Open pfps opened 1 week ago
@pfps Thanks for another monster query! This variant of the query does the job. It takes around 10 minutes (because it has to produce the complete wdt:P317/wdt:P279*
, which has 3.7 B results and is expensive to compute), but it works and with little RAM at that:
SELECT * WHERE {
{ SELECT DISTINCT ?s WHERE { ?s wdt:P31/wdt:P279* ?o . FILTER (?s = ?o) } }
OPTIONAL { s rdfs:label ?s_label FILTER (LANG(?s) = "en") }
}
https://qlever.cs.uni-freiburg.de/wikidata/saPuxK
Your ?c wdt:P31/wdt:P279* ?c
should actually be treated just like ?c wdt:P31/wdt:P279* ?tmp . FILTER (?c = ?tmp)
. We will investigate why QLever does not do that.
I have a sequence of queries that try to do similar things, which I ran over the summer when looking for issues in the Wikidata ontology. These queries look for instance loops, i.e, a class that is an instance of itself when the intended meaning of P279 (instances of subclasses are also instances) is taken into account.
The desired query is:
SELECT DISTINCT ?c ?cLabel WHERE { ?c wdt:P31/wdt:P279* ?c . OPTIONAL { ?c rdfs:label ?cLabel . FILTER ( lang(?cLabel) = 'en' ) } }
but that triggers the empty path error.
A closely related query that sidesteps the empty path message is:
SELECT DISTINCT ?c ?cLabel WHERE { ?c wdt:P31/wdt:P279+ ?c . OPTIONAL { ?c rdfs:label ?cLabel . FILTER ( lang(?cLabel) = 'en' ) } }
This runs in 22 seconds but might not include all the results I want because it excludes the empty subclass path.
The query that I created to include the empty subclass path is:
EDIT: The query I had here was a slow one. The fast query is as shown now.
SELECT DISTINCT ?c ?cLabel WHERE { { ?c wdt:P31/wdt:P279+ ?c } UNION { ?c wdt:P31 ?c } OPTIONAL { ?c rdfs:label ?cLabel . FILTER ( lang(?cLabel) = 'en' ) } }
This query runs in 24 seconds, much faster than your version.
I'm going to try various variants of this query and see how fast they run.

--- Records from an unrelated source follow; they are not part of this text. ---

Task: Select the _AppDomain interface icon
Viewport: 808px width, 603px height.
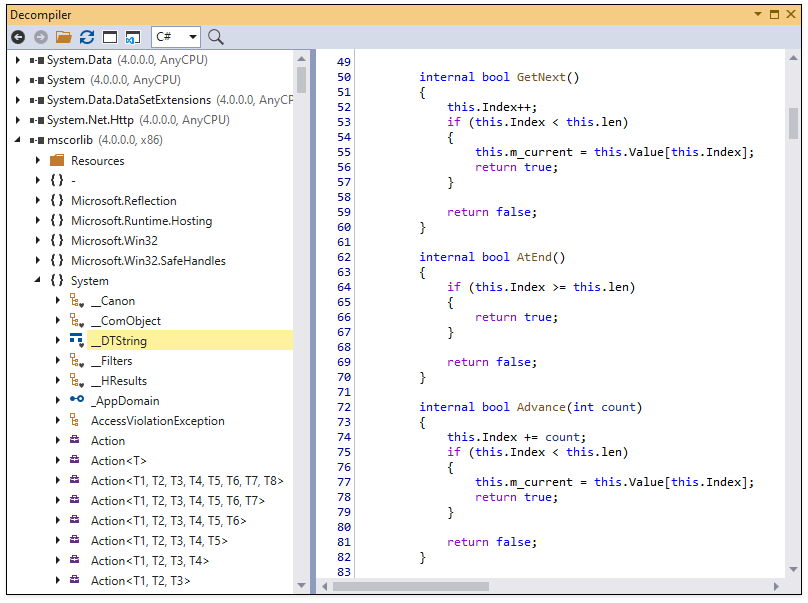Action: pos(75,400)
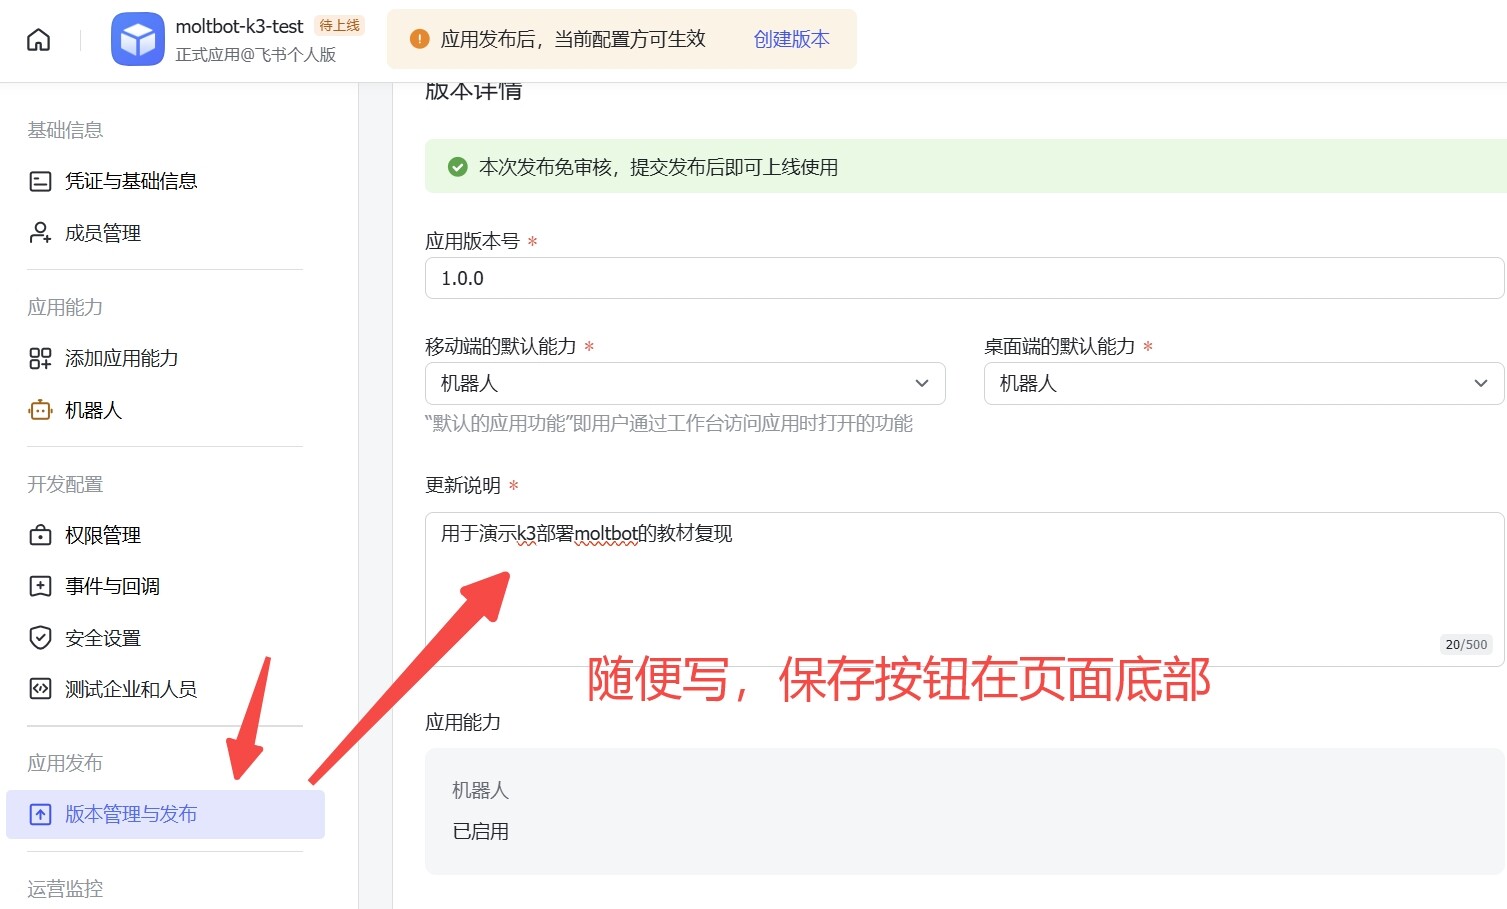1507x909 pixels.
Task: Click the events and callbacks icon
Action: [x=40, y=586]
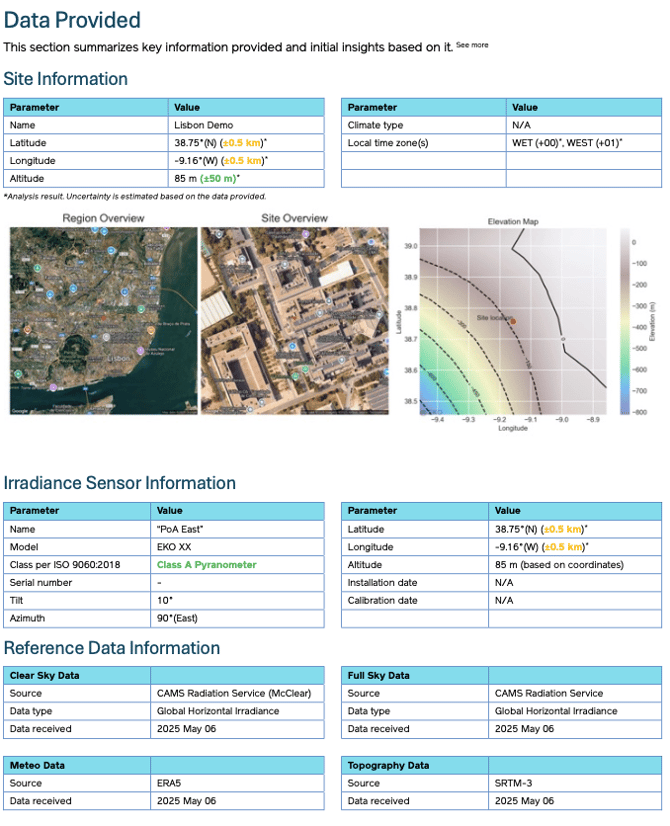Image resolution: width=670 pixels, height=826 pixels.
Task: Click the Google logo on region map
Action: pyautogui.click(x=20, y=410)
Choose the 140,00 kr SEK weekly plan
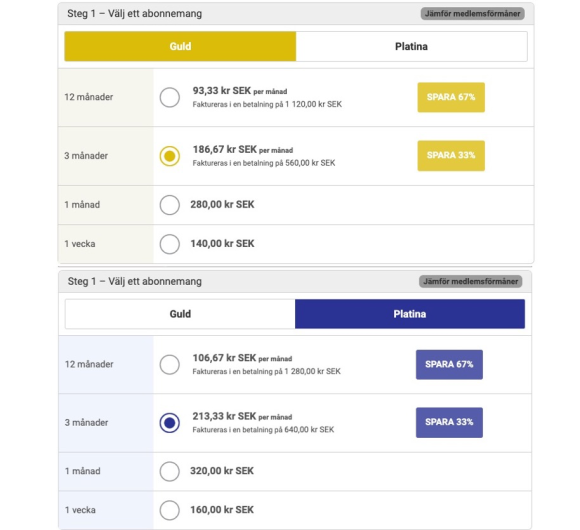 click(169, 244)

There is a very large speed difference between
SELECT DISTINCT ?c WHERE {
?c wdt:P31/wdt:P279+ ?c .
}
https://qlever.cs.uni-freiburg.de/wikidata/64XbsS
and
SELECT DISTINCT ?c WHERE {
?c wdt:P31/wdt:P279+ ?s . FILTER ( ?c = ?s )
}
https://qlever.cs.uni-freiburg.de/wikidata/69cPqa
I seem to remember that the second query used to be reasonably fast, but I may be remembering wrong.
@pfps If you execute the queries and click on "Analysis", you see the difference:
The first query uses a multi-column join, which is reasonably fast in this case because both wdt:P31
and wdt:P279+
have a manageable size, namely around 120M rows each.
The second query lazily produces the complete wdt:P31/wdt:P279+
result, which has over 3 billion rows, and then filters it.
Of course, QLever could recognize that these two queries are equivalent and pick the query plan that is faster to execute. This would be easy to fix for this particular kind of query, but it is an extremely hard problem in general.
It is important to note that these are very particular queries.
The query
https://qlever.cs.uni-freiburg.de/wikidata-test/SBRpDD
SELECT DISTINCT ?c ?cLabel WHERE { { ?c wdt:P31/wdt:P279* ?c } OPTIONAL { ?c rdfs:label ?cLabel . FILTER ( lang(?cLabel) = 'en' ) } }
results in the message
This query might have to evaluate the empty path, which is currently not supported. In file "/home/local/qlever/qlever-code/src/engine/TransitivePathImpl.h " at line 158
But it doesn't appear that there is an empty path in this query.